Testimonianze raccolte «sul campo»

«Unica speranza la Ssis,
ma c'era la beffa».

La legge non prevede l'inserimento nelle graduatorie
per gli ultimi 12mila aspiranti prof sfornati dalle scuole

Ambra Craighero Il Corriere della Sera del 23.4.2008

MILANO – Per molti è una vocazione insegnare. O una scelta obbligata dagli studi. Chi frequenta la Ssis in Italia non bada a spese e per due anni si rimbocca le maniche spesso gravando sulle famiglie. Uno sforzo che viene compiuto pur sapendo che gli iscritti effettivi alle graduatorie sono già 237 mila e l'età media si aggira intorno ai 37 anni. Ma cosa deve fare un giovane neolaureato per poter insegnare, oltre ad avere in mano una laurea di secondo livello? Si iscrive in una delle 30 Ssis in tutta Italia, presso le principali università. Siamo andati ad assistere alle lezioni dei futuri precari iscritti al IX ciclo della Ssis che per il momento non entreranno nelle graduatorie.

«UNA STORIA TRA LE TANTE» - «A settembre ho sostenuto due prove di ammissione. Eravamo in 258 e siamo passati in 12 – ci racconta Francesca Savoini, 30 anni –. La mia storia è come quella di molti, nella attesa di quello che verrà. Ho aspettato il nuovo concorsone perché sembrava che il 2007/2008 fosse l'ultimo anno della Ssis, ma poi ad agosto dell'anno scorso ho guardato in faccia la realtà e ho scoperto che l'unica soluzione per insegnare era quella di iscrivermi al corso Ssis del IX ciclo, senza sapere che ci sarebbe stata la beffa». Vale a dire il limbo legislativo che non prevede ancora l'inserimento nelle graduatorie per gli ultimi 12mila aspiranti prof sfornati dalle Ssis.

L'AIUTO DELLE FAMIGLIE - «Come quasi tutti i miei compagni di corso, conto sull'aiuto della famiglia, altrimenti non potrei permettermi questo "lusso" – dice ancora Francesca –. Io vengo da Cremona per frequentare la Ssis e la mattina insegno come precaria in una scuola. Nonostante tutto vado avanti con determinazione, perché credo in quello che sto facendo».

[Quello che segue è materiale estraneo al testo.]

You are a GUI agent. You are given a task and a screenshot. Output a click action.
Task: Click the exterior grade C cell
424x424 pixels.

STUDENTI LAVORATORI - Ma non c'è solo Francesca. Anche Giorgia, Nadia, Silvia, Omar e Luigi la mattina insegnano come precari senza contratto e al pomeriggio frequentano i corsi nelle sedi Ssis. Ma sono i più fortunati, perché per molti altri c'è solo la Ssis, senza neppure la possibilità di farsi le ossa e di mettere da parte qualche soldo con l'insegnamento precario. «Sono iscritta al IX ciclo del biennio e non insegno in nessuna scuola. In compenso sto facendo il tirocinio presso un professore accogliente per imparare a insegnare – dice Nicoletta Eufemi, 26 anni iscritta alla classe di concorso di storia e filosofia –. Speriamo in bene anche se oggettivamente siamo preoccupati».

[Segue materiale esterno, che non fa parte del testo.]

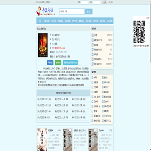Select the 首页 home tab in navigation
151x151 pixels.
tap(40, 21)

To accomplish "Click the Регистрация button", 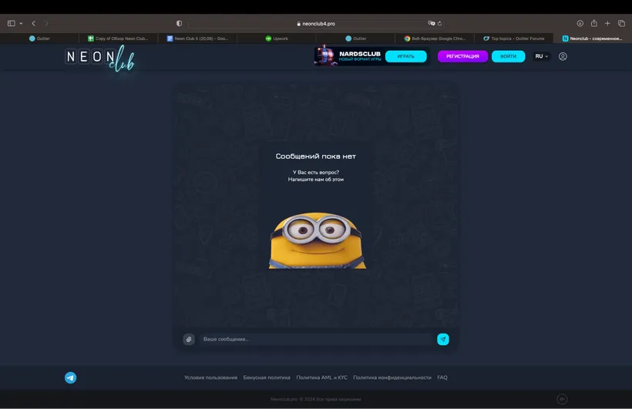I will [x=462, y=56].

PENDOLARE PER PASSIONE - Poi c'è Alessandra Rimoldini che ha 29 anni e si è laureata in lingue alla università Cattolica di Brescia con 110 e lode. Ha iniziato il balletto delle supplenze in 7 scuole per due anni dal 2006, naturalmente come precaria. Parte tutti i giorni da Mazzano in provincia di Brescia per raggiungere la Cattolica a Milano. Prende il treno alle 14 e arriva al pelo alle lezioni. «Per me è un grande sacrificio come per molti di noi, perché l'insegnamento è una passione. Non è certo per il riconoscimento economico che ho scelto questa strada. Tutti i mesi spendo 400 euro di viaggio per frequentare i corsi, oltre alla retta, che per fortuna l'hanno pagata i miei genitori. Noi non sappiamo quale è il nostro destino e ognuno si arrangia come può».

«SERVE CONTINUITÀ» - Pragmatico invece l'atteggiamento di Simona Rossi 32 anni, aspirante docente di lettere e frequentante Ssis: «Per me l'importante è lavorare con continuità. Il nostro chiodo non è più il posto fisso, anche se per molti di noi non è così. Del resto nelle scuole private oggi ottieni al massimo dei contratti a progetto, con uno stipendio di 600-800 euro quando si è fortunati. Cosa dobbiamo fare per insegnare? Le proviamo tutte».